Regular price: €6.99
Buy 1 for €6.79
Buy 2 for €5.59 each
That one extra option — a price point between the regular price and the volume discount — isn’t just a clever trick. It’s a proven conversion driver. It acts as a powerful psychological anchor that increases the perceived value of your discount, without you needing to lower the price a single cent further.
And this isn't theory — it’s science. Researchers from Johns Hopkins University ran five rigorous studies with over 3,500 participants, spanning real-world ad experiments, incentive-compatible purchase tasks, and carefully controlled lab scenarios.
They tested:
Different product categories (hand sanitizer, cookies, chocolate)
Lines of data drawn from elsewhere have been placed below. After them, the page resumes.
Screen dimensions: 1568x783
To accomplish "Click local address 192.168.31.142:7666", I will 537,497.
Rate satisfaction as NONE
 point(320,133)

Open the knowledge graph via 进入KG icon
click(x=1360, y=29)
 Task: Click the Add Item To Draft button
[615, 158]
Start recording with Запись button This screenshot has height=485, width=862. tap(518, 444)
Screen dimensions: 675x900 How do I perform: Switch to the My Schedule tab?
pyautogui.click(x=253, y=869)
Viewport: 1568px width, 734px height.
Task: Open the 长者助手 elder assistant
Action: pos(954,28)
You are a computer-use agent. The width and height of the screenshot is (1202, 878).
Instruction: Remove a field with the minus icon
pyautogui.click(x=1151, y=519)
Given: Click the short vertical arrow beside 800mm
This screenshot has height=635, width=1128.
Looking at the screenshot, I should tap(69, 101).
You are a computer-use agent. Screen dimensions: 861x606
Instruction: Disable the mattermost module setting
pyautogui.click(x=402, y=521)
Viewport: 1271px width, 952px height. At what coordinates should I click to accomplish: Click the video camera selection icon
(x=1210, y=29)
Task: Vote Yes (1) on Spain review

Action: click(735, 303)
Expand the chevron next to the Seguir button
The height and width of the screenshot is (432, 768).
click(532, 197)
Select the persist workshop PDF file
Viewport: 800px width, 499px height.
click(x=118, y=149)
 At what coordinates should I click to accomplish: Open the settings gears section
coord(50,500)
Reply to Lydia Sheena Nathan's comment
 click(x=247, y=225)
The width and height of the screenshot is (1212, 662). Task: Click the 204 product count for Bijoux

Multiple price points and discount depths
Customer segments: from price-savvy repeat buyers to shoppers with low price knowledge or distrust in list prices
The results? Crystal clear:
➝ Adding one well-positioned intermediate price consistently increased the likelihood of customers taking the volume discount — as long as it was done strategically.
And that’s what makes this paper so valuable: it doesn’t just show that multitier discounts work, it reveals why, when, and for whom they work — with precise data and clear boundary conditions.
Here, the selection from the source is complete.